→ Short exercise
Arrange the lines below as a numbered list, leaving out blank lines and the pictures.

→ Records for the task
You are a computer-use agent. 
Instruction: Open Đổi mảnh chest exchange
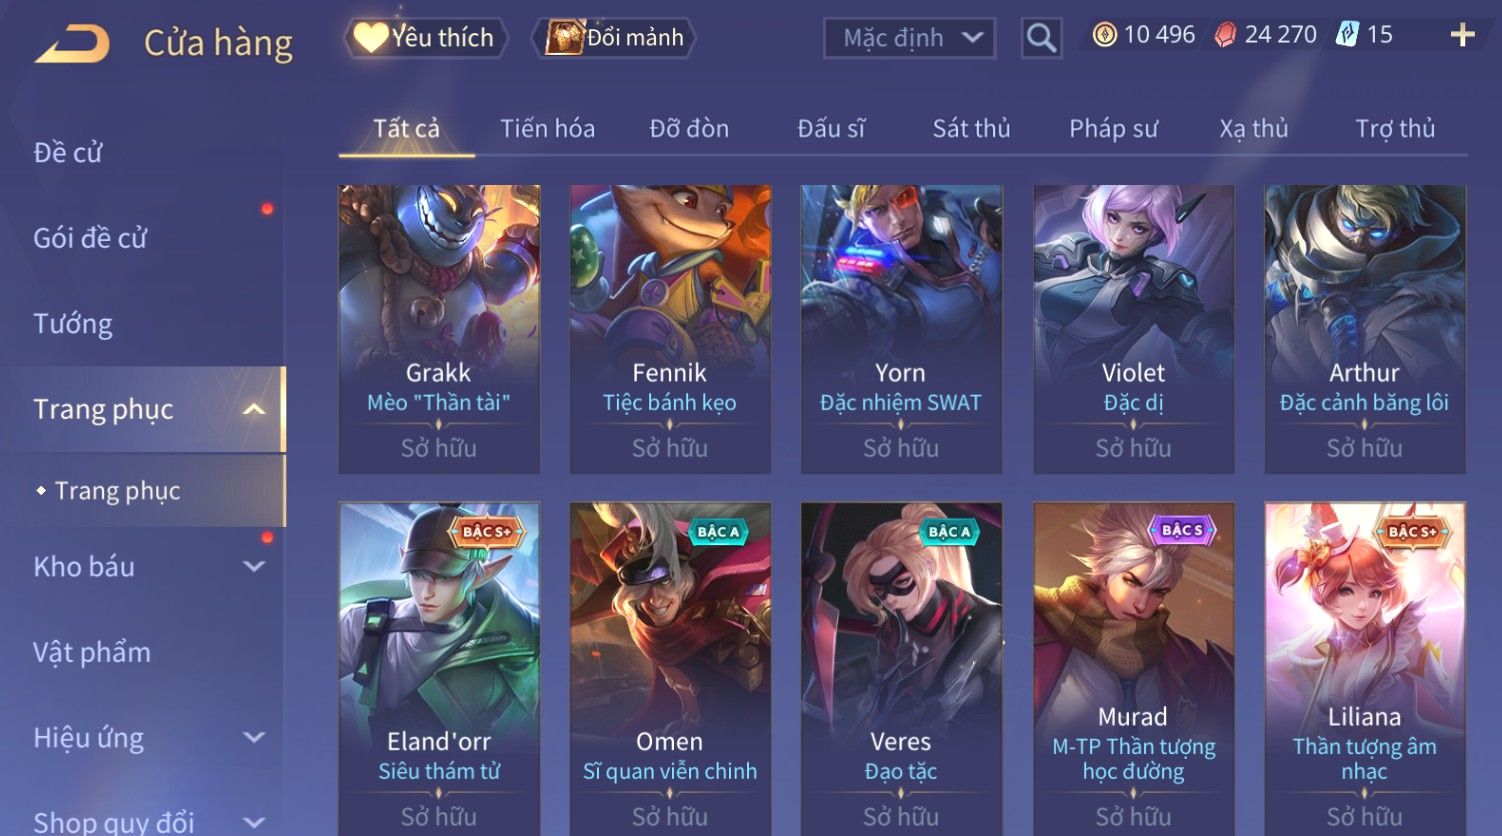click(617, 38)
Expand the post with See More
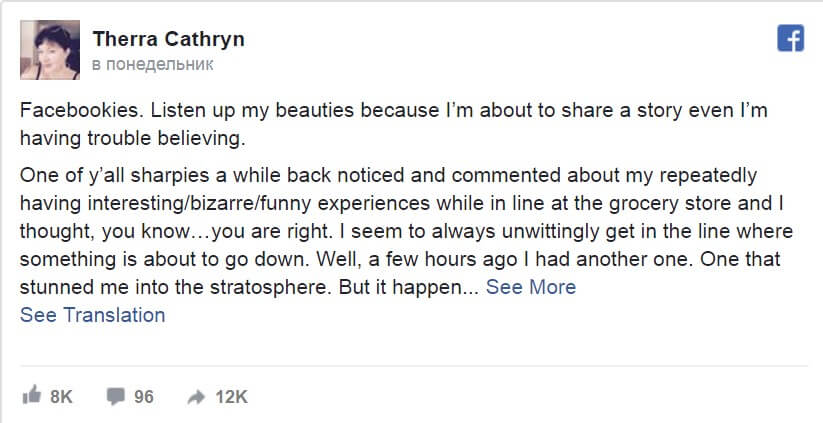 tap(531, 287)
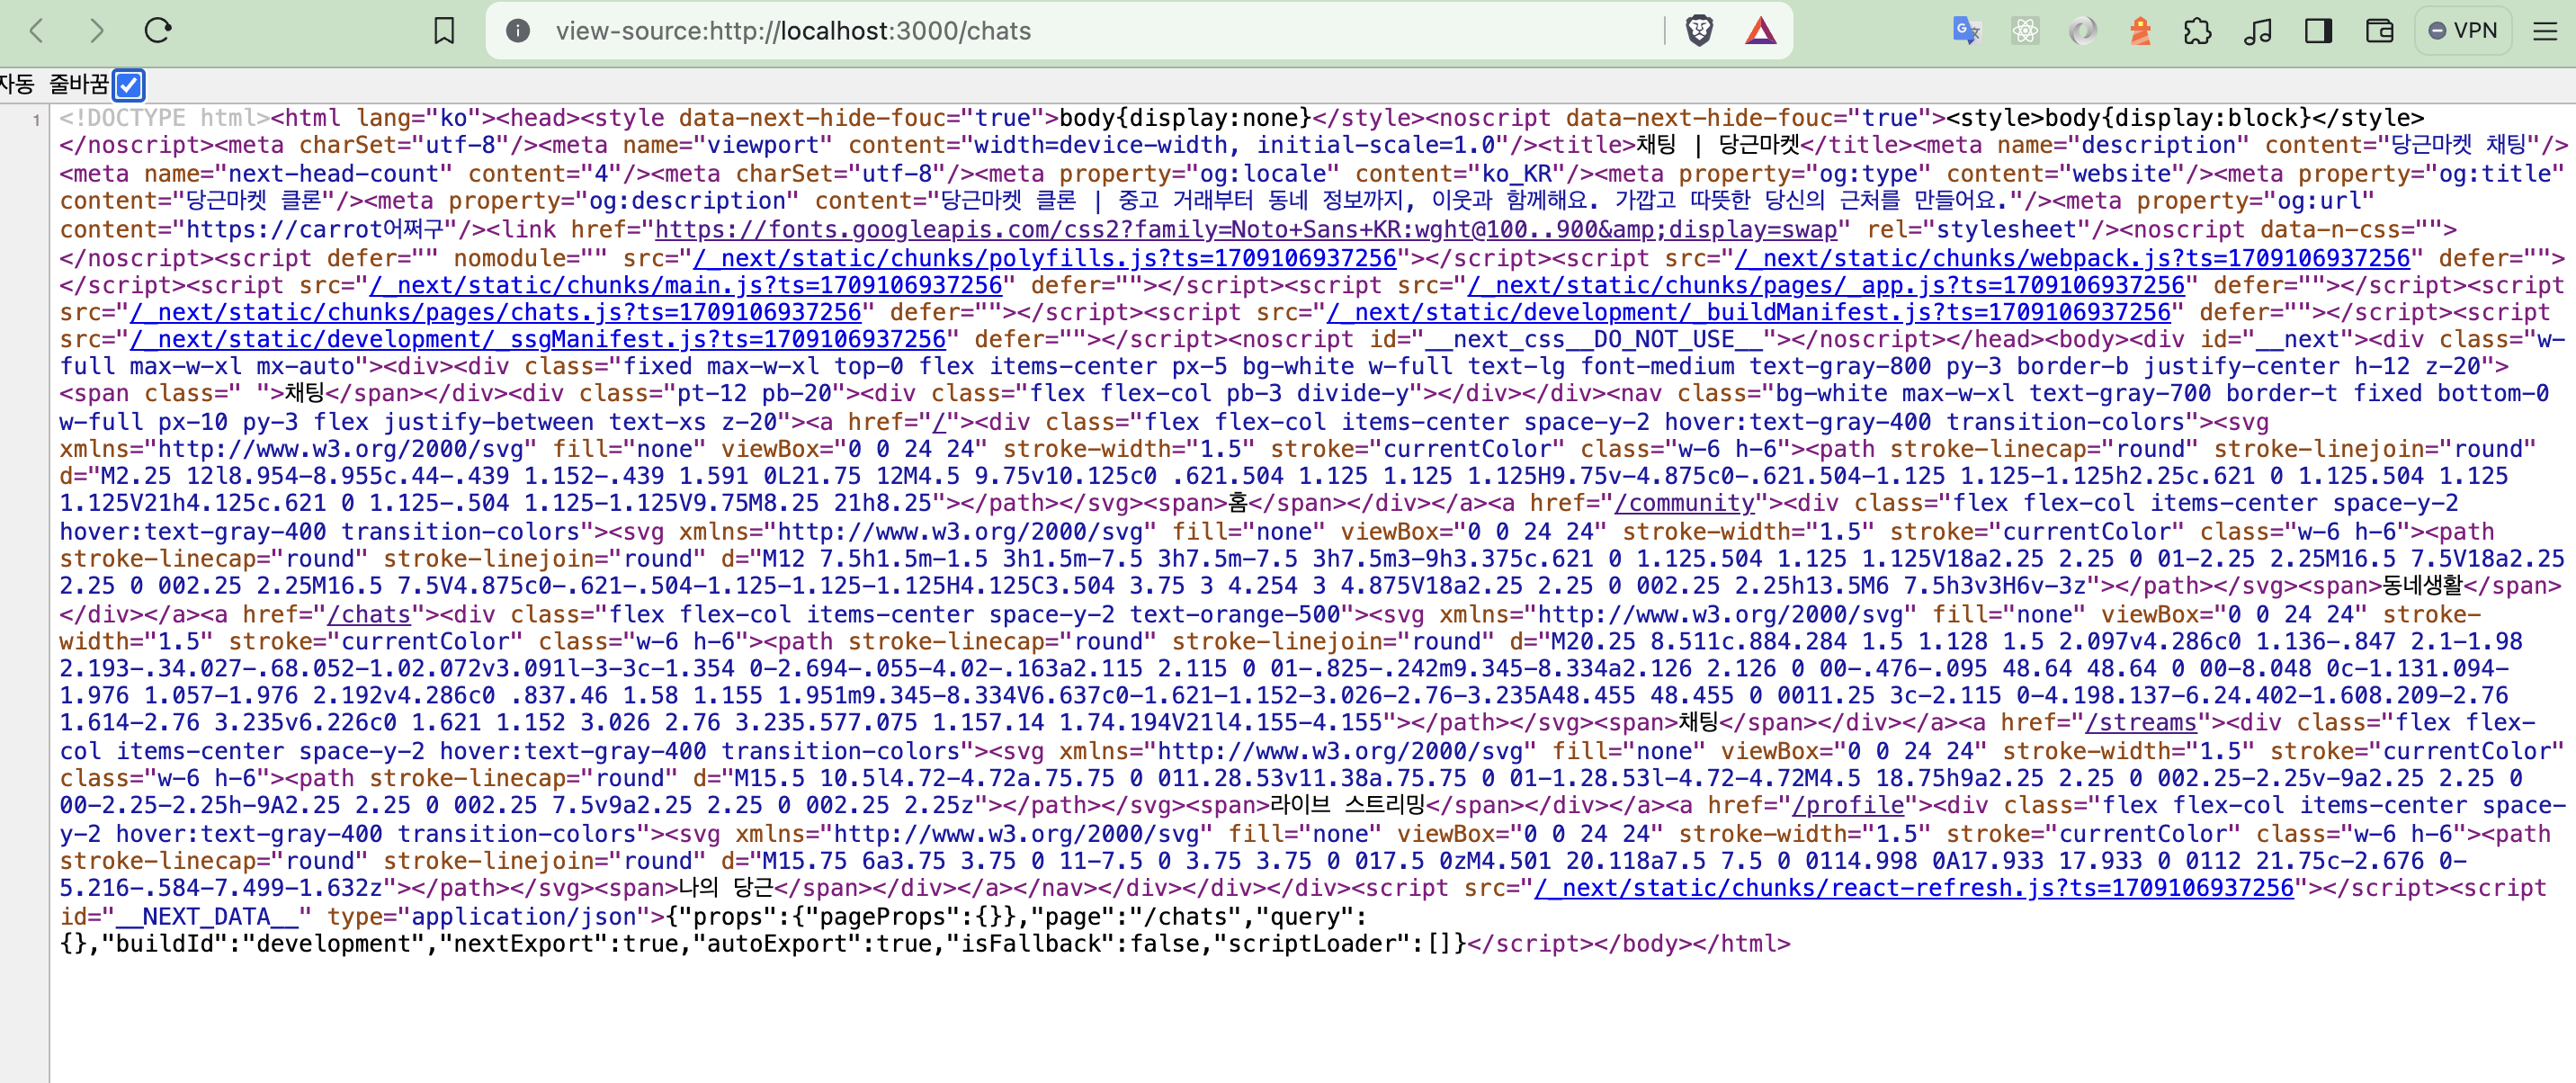Reload the view-source page
Screen dimensions: 2576x1083
(x=158, y=31)
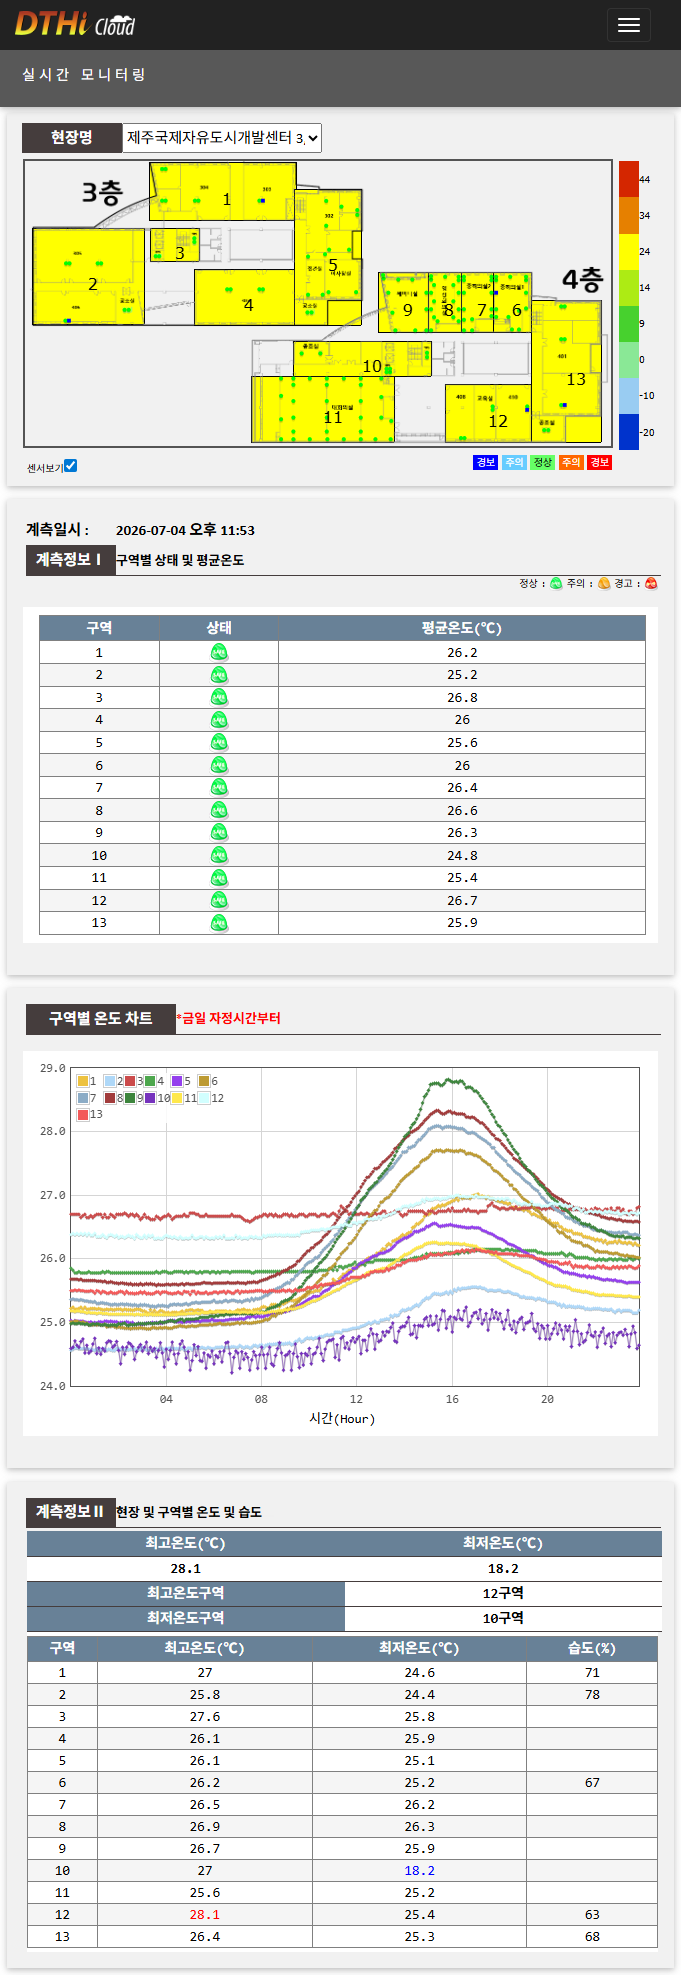
Task: Click the green 정상 legend badge
Action: (542, 462)
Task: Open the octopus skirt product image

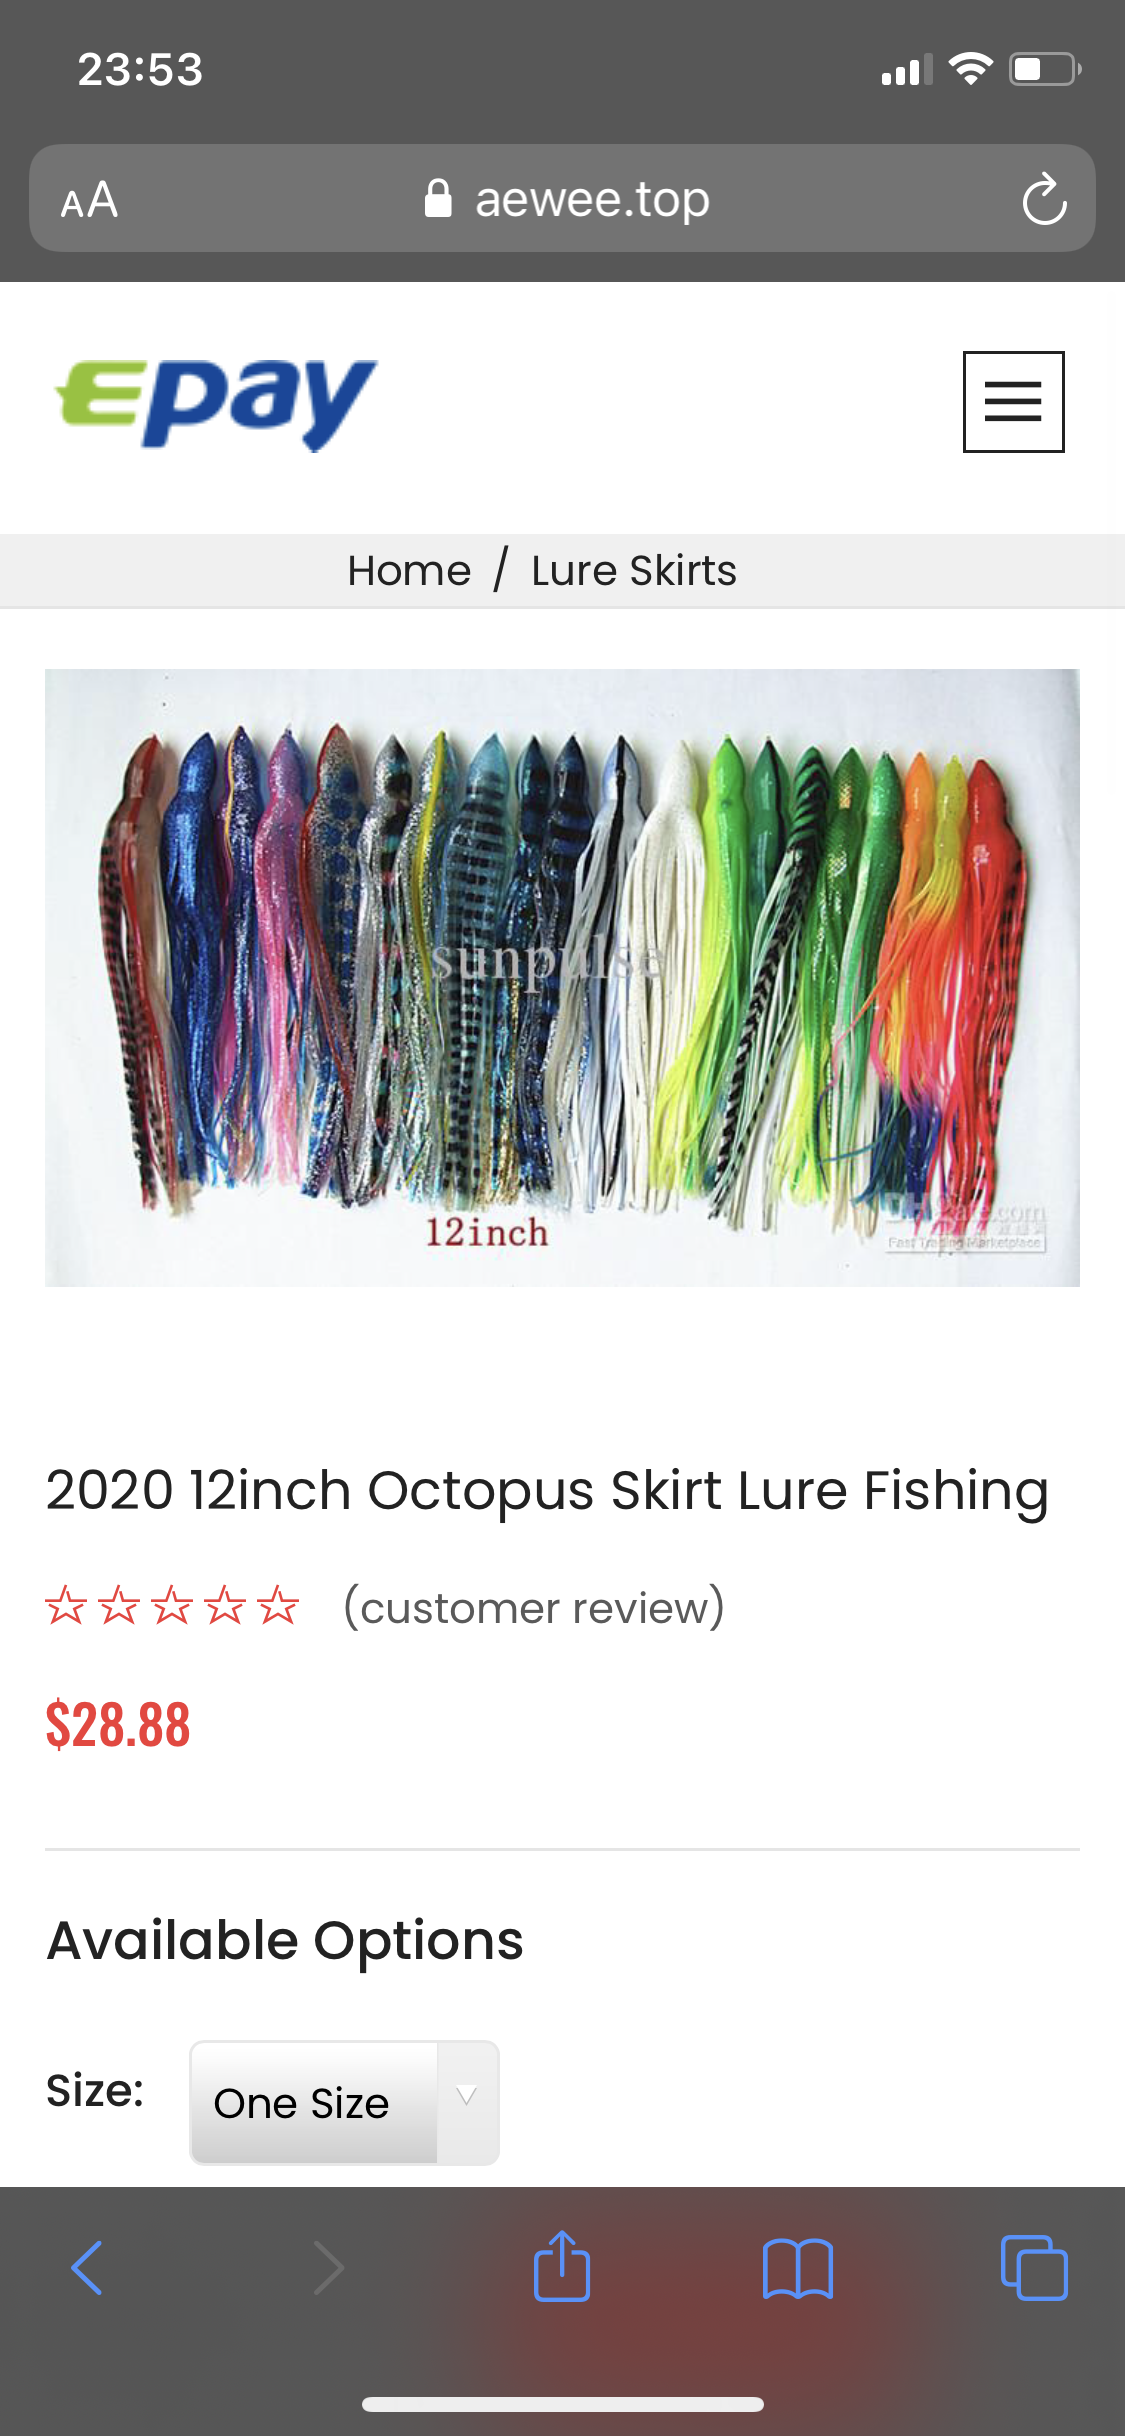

→ The completed task
1. You are a computer-use agent. 
2. Instruction: Open Đổi mảnh chest exchange
3. click(617, 38)
4. Expand the post with See More
5.  tap(531, 287)
6. Reload the view-source page
7. Screen dimensions: 2576x1083
8. (x=158, y=31)
9. Task: Click the green 정상 legend badge
10. Action: (542, 462)
11. Task: Open the octopus skirt product image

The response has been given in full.